W: They were shot dressed, in the clothes they had. They stood close to one another.
YIU: Was there one or several shooters?
W: As far as I remember, there was only one shooter who fired with a submachine gun. The Jews were lined up, facing the shooter.
YIU: How did you happen to be at the execution site?
W: Honestly, I don’t remember. I must have been going somewhere. But once I saw what was happening, I rushed back home.” (Eyewitness n°1928, interviwed in Myrhorod, on October 19, 2015)
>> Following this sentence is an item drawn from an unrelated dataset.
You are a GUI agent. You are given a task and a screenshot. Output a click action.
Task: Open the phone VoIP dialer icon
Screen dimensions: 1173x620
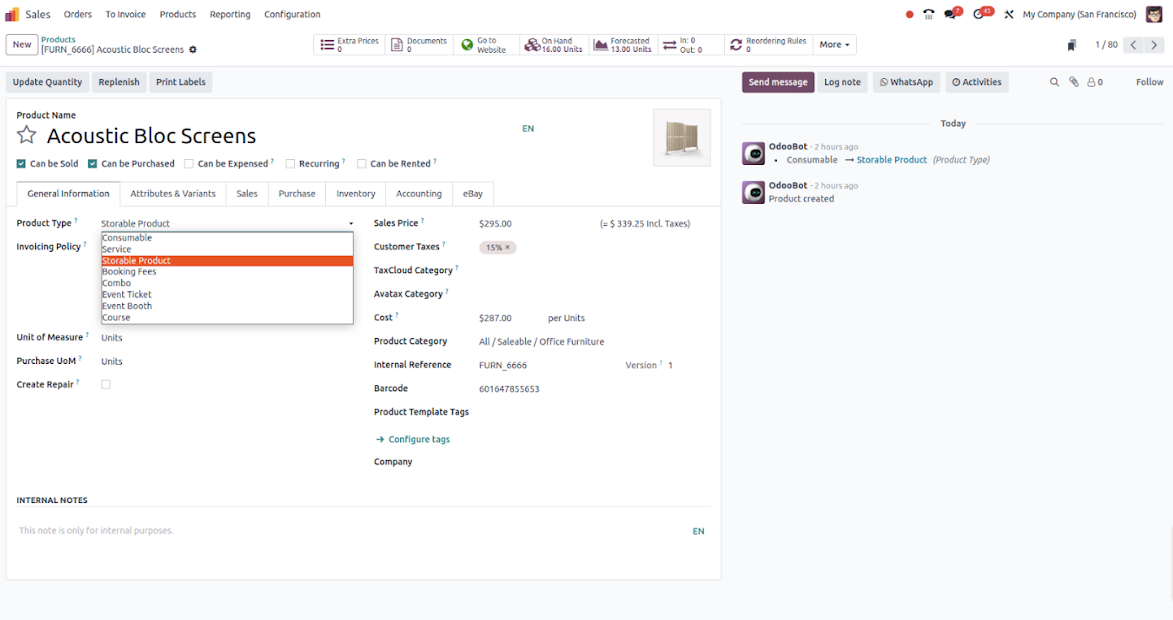click(928, 15)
“My husband, Smorodinski Genadii, was arrested for being Jewish in November 1941. A mass shooting of Jews was carried out that day. […] It was in November 1941. Around 2-3 pm, Germans accompanied by a policeman M. came to our house. M. told us to get dressed and to follow them because we were under arrest. Afterwards, he addressed the German saying: “These are the Jews I told you about.” We went out of the house and the German told us to follow him to the town center. We passed by Sorochinskaya Street. When we were in front of the house of a Jewish woman, whose name was Kotliarevska, we met a group of local policemen and Germans. There was also a translator who asked for our papers. Once he checked the documents, the translator let me free, because I was Ukrainian and my husband was taken to the town center. […] When I got to the market square, I saw many Jews waiting there, among whom I found my husband. The Jews were guarded by Germans and policemen. At about 4 pm, all the Jews were taken down Gogol Street, outside of town, where they were shot. The policeman M. was armed with a rifle.” [Deposition of Ekaterina S., a wife of a murdered Jew, made on January 26, 1946; SBU archives: 31.016, Delo n°6597, p.78]
Myrhorod is located about 90km northwest of Poltava. The first Jewish community settled in the town in the 18th century. In 1923, there were 25,000 inhabitants, 5,000 of whom were Jewish. During the course of the town’s history, the Jewish population decreased several times due to the pogroms in 1918-1919 and poverty. A Jewish vocational school was established in 1918. There was a synagogue, which doesn’t exist anymore and a cemetery. The cemetery is partially abandoned today. The Jews in Myrhorod were mostly artisans or worked in commerce. The town was occupied in early September 1941.
From late September to early October, upon the orders transmitted though the posters all over town, all of the Jews were forced to register and to wear armbands bearing the Star of David. At the end of October, all of the Jews were ordered to present themselves at the market place, taking with them only valuables and food provisions for a couple of days. Those who didn’t come were arrested according to the lists and taken by force to the market place, in an enclosure built for that purpose. Once all the Jews were assembled, they were marched outside of the town, in the direction of the village of Popivka, towards the anti-tank ditch, where they were shot. The executions were carried out by Wehrmacht soldiers, accompanied by local police in charge of assembling and escorting the Jews to the site. According to the eyewitness of the execution, the Jewish men were shot first, then women and children. In the 1970s, the mass grave was opened and the remains were reburied 400m away, on the other side of the road. In addition to the Jews, the prisoners of war were also murdered at the same site.